■ EXERCISE INSTRUCTIONS:
Reproduce every row below word for word, leaving out the pictures.

:: RECORDS TO USE ::

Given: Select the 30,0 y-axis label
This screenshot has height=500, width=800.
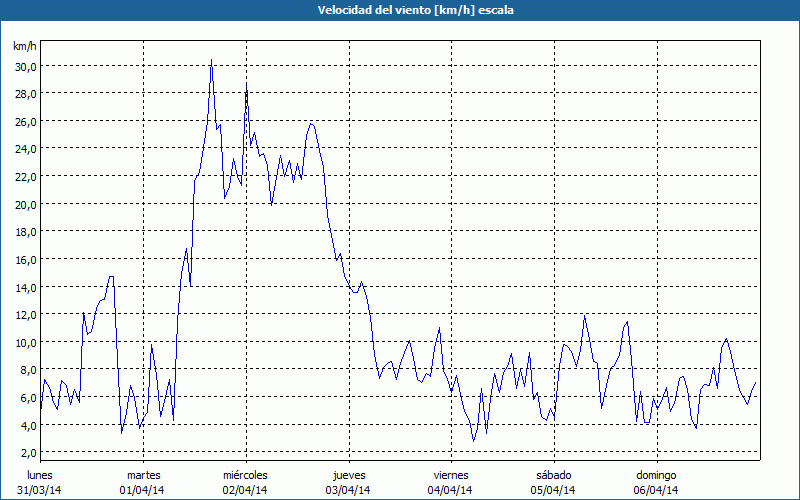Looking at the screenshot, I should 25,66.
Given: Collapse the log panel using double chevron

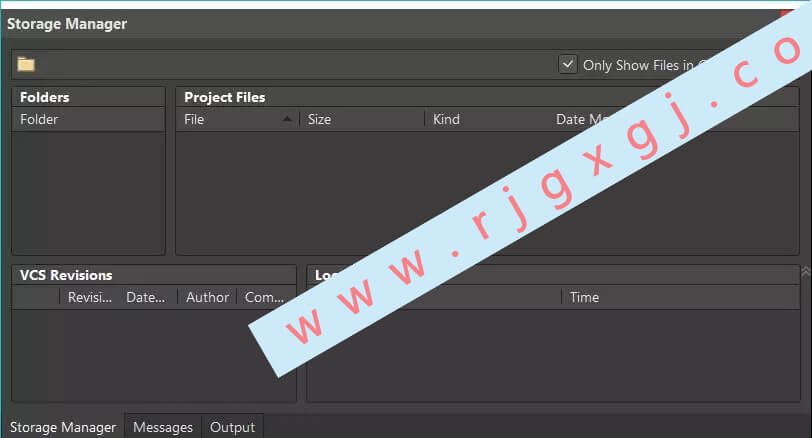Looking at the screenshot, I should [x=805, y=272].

:::

■ RESPONSE:
Given: Select the 30,0 y-axis label
This screenshot has height=500, width=800.
Looking at the screenshot, I should 25,66.
Given: Collapse the log panel using double chevron

Looking at the screenshot, I should [x=805, y=272].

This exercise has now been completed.